Progressive Prefab Design
Jean Prouvé always said to never copy—to go ahead and do something different. According to his grandson and architect Serge Drouin, that’s why, after dropping out of school at the age of 14, the future French design icon apprenticed with a Parisian metalsmith, seeking to master one of the few materials unfamiliar to his father, who was an Art Nouveau painter and sculptor. It led to Prouvé’s mastery of steel and aluminum, and eventually a string of prefab housing prototypes that were generations ahead of his contemporaries. Even today, according to Drouin, when engineers dismount Prouvé’s buildings, they can’t always figure out the bracing and support system that he intuitively set up within the structures he created.
As the designer developed his craft, and later his own business, Atelier Prouvé, he became adept at fabricating, fashioning, and bending steel at scale, eventually graduating from smaller scale structures such as elevator cabs and furniture into prefabricated housing, beginning with the BLPS model (Beaudouin, Lods, Prouvé, Forges de Strasbourg) in the late ‘30s, a futuristic steel vacation home for French works. His homes were uniquely positioned to help cope with the post-war housing shortage of the ‘40s.

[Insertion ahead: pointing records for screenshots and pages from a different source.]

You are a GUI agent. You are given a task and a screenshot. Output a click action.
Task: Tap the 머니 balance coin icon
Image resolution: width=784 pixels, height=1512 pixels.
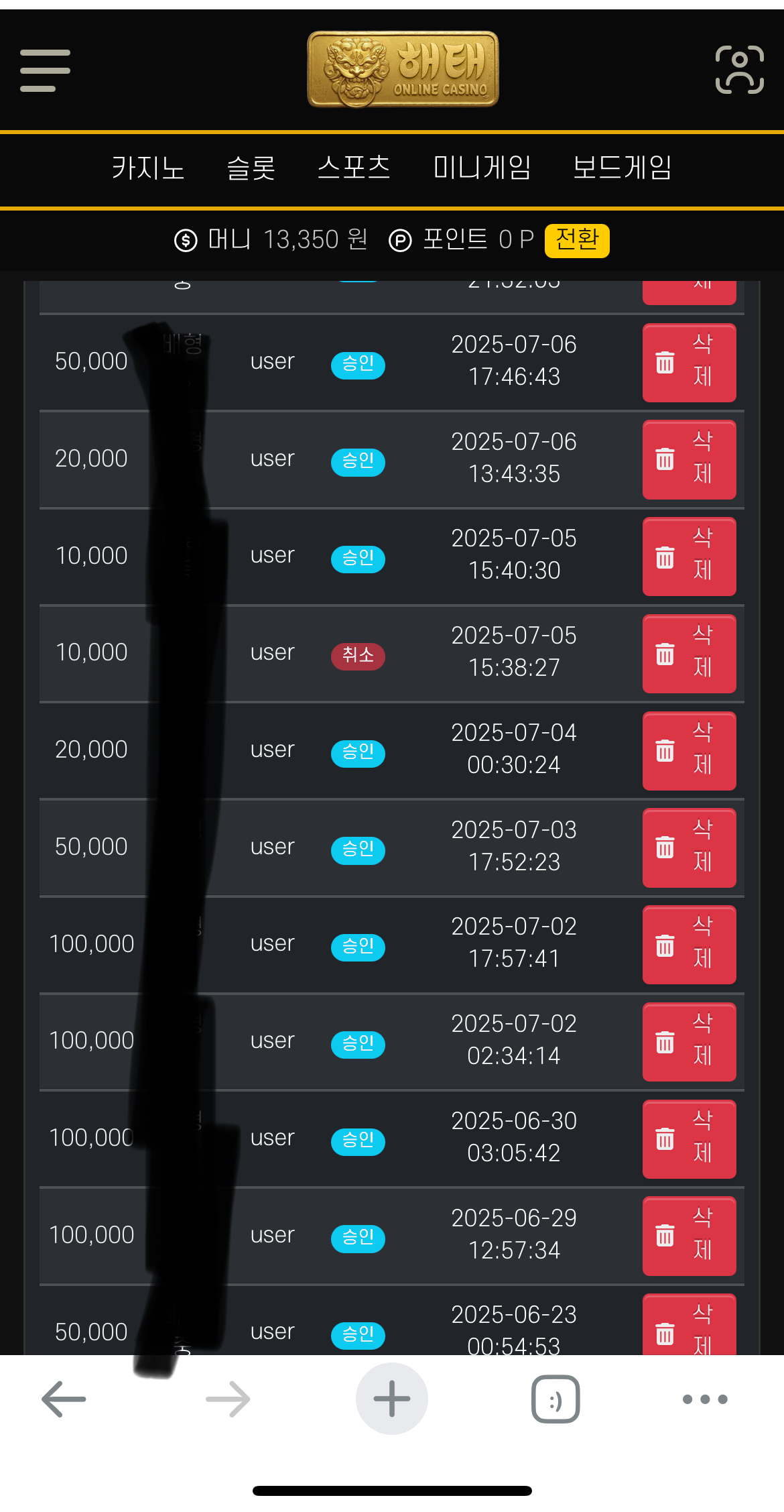point(186,240)
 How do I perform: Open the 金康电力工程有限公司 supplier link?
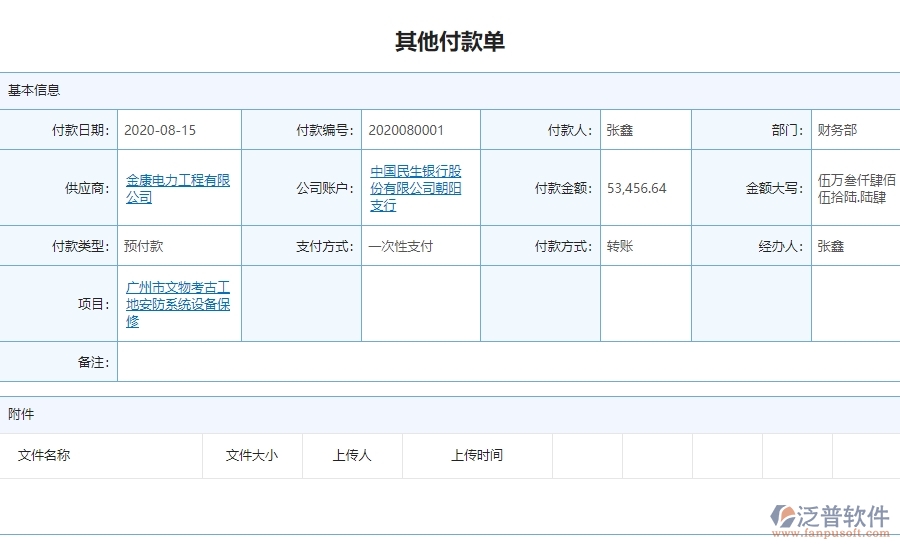[x=177, y=188]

“To him, there’s no difference between the structure of a building and the structure of a table,” says Drouin. “He had an absolutely intuitive sensation of metal. The shop was his office, his laboratory.”
Total Filling Station Below (1969)
Prouvé’s attractive gas station, with its clear glass facade, demonstrates a key aspect of his work—the idea that furniture and architecture require the same thinking process. The joints of this polygonal structure recall something you may see in his furniture designs.